Top of Records supplied
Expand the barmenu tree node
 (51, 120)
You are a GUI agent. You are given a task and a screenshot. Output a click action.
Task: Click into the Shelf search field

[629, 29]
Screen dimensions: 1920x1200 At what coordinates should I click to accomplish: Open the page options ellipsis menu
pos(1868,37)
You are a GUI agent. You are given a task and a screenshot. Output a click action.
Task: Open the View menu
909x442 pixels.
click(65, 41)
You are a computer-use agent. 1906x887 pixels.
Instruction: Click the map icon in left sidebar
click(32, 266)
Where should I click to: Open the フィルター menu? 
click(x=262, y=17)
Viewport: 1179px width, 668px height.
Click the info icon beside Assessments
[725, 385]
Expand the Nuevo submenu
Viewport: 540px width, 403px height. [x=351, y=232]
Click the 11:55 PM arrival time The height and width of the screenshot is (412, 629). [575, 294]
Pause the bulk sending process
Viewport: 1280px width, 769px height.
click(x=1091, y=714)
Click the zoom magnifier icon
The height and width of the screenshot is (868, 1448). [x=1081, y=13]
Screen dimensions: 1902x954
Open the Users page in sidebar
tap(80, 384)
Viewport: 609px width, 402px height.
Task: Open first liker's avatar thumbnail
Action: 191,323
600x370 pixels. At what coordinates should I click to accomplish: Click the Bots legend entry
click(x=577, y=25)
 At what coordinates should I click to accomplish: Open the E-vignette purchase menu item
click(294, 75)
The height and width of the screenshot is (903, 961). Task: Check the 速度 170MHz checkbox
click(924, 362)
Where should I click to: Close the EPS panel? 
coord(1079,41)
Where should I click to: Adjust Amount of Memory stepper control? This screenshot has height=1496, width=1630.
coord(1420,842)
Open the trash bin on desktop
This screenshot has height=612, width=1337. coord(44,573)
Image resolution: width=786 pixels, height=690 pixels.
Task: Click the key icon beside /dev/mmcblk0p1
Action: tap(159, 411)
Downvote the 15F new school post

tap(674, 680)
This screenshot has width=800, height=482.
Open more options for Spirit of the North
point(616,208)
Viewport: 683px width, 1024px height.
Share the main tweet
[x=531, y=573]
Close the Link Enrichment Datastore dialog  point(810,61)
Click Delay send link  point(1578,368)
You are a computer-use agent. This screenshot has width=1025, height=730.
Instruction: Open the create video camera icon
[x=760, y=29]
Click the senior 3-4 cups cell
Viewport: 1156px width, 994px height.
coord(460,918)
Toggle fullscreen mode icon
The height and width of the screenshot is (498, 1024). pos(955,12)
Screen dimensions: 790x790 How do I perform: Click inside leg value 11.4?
Bottom of Records supplied
Task prompt
The answer must be the same records, repeated exactly and in full.

Output of the task
Expand the barmenu tree node
 (51, 120)
You are a GUI agent. You are given a task and a screenshot. Output a click action.
Task: Click into the Shelf search field

[629, 29]
Screen dimensions: 1920x1200 At what coordinates should I click to accomplish: Open the page options ellipsis menu
pos(1868,37)
You are a GUI agent. You are given a task and a screenshot. Output a click action.
Task: Open the View menu
909x442 pixels.
click(65, 41)
You are a computer-use agent. 1906x887 pixels.
Instruction: Click the map icon in left sidebar
click(32, 266)
Where should I click to: Open the フィルター menu? 
click(x=262, y=17)
Viewport: 1179px width, 668px height.
Click the info icon beside Assessments
[725, 385]
Expand the Nuevo submenu
Viewport: 540px width, 403px height. [x=351, y=232]
Click the 11:55 PM arrival time The height and width of the screenshot is (412, 629). [575, 294]
Pause the bulk sending process
Viewport: 1280px width, 769px height.
click(x=1091, y=714)
Click the zoom magnifier icon
The height and width of the screenshot is (868, 1448). [x=1081, y=13]
Screen dimensions: 1902x954
Open the Users page in sidebar
tap(80, 384)
Viewport: 609px width, 402px height.
Task: Open first liker's avatar thumbnail
Action: 191,323
600x370 pixels. At what coordinates should I click to accomplish: Click the Bots legend entry
click(x=577, y=25)
 At what coordinates should I click to accomplish: Open the E-vignette purchase menu item
click(294, 75)
The height and width of the screenshot is (903, 961). Task: Check the 速度 170MHz checkbox
click(924, 362)
Where should I click to: Close the EPS panel? 
coord(1079,41)
Where should I click to: Adjust Amount of Memory stepper control? This screenshot has height=1496, width=1630.
coord(1420,842)
Open the trash bin on desktop
This screenshot has height=612, width=1337. coord(44,573)
Image resolution: width=786 pixels, height=690 pixels.
Task: Click the key icon beside /dev/mmcblk0p1
Action: tap(159, 411)
Downvote the 15F new school post

tap(674, 680)
This screenshot has width=800, height=482.
Open more options for Spirit of the North
point(616,208)
Viewport: 683px width, 1024px height.
Share the main tweet
[x=531, y=573]
Close the Link Enrichment Datastore dialog  point(810,61)
Click Delay send link  point(1578,368)
You are a computer-use agent. This screenshot has width=1025, height=730.
Instruction: Open the create video camera icon
[x=760, y=29]
Click the senior 3-4 cups cell
Viewport: 1156px width, 994px height.
coord(460,918)
Toggle fullscreen mode icon
The height and width of the screenshot is (498, 1024). pos(955,12)
Screen dimensions: 790x790 How do I perform: Click inside leg value 11.4?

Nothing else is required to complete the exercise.